USA National Motto funny business

The current House of Representatives having found nothing useful to do wants to pass a non-binding resolution reaffirming "In God We Trust" as the national motto. Funny that because all the people who are so eager for this reaffirmation also argue for the original intent of the constitution worshiping what they think the nation's founders meant. Well, the founders were clear on one thing, the motto they adopted in 1782 as part of the USA's great seal is E pluibus unum, an affirmation of a nation built of states. In God We Trust was a political gesture born of the cold war and the communist scare of the 1950s.
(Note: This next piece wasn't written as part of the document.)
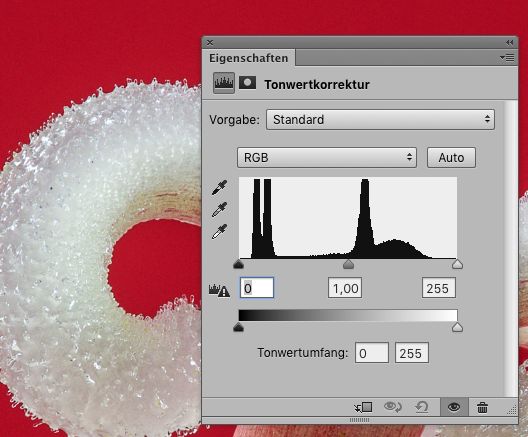Viewport: 528px width, 437px height.
Task: Reset adjustment to defaults icon
Action: (422, 407)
The Phactor clearly remembers when it became necessary to become a deist to pledge allegiance to our country ("one nation under God") which guarantees your freedom of religion by making you say something religious to be patriotic. Of course it just meant memorizing new words back then. Supporters argue that this motto is not promoting religion, and its secular nature has been upheld in the courts, so how can anyone be upset? If you want to test the idea that "In God We Trust" and "one nation under God" are secular in their intent, whether they promote religion or not, then why not be more inclusive and just make a tiny editorial change: "In gods we trust" and "one nation under gods". What to bet what will happen? No of course not. The howl would be enormous because those mottos don't wink, wink, nudge, nudge affirm the right religion. Secular my foot. Go ahead, test the hypothesis. Oh, yes, tried this one out on a Lutheran minister who was arguing that the slogan on our money was of a purely secular nature. He became purely purple.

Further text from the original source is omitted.